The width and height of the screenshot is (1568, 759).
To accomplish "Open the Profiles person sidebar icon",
____
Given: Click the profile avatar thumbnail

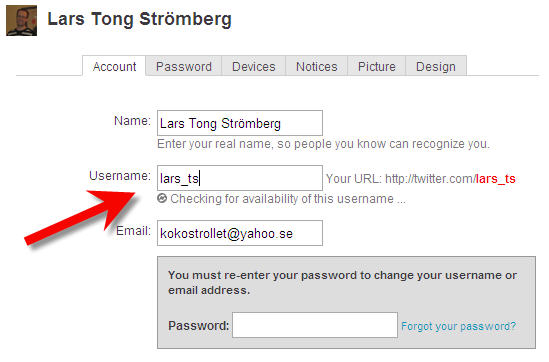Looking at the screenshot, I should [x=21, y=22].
____
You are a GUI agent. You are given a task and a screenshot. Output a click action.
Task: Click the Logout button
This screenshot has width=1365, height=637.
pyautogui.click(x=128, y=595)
____
● **WRITTEN TASK**
Copy the rows exactly, from the line containing "The width and" through the line containing "the Profiles person".

● **OUTPUT BELOW**
The width and height of the screenshot is (1568, 759).
To accomplish "Open the Profiles person sidebar icon",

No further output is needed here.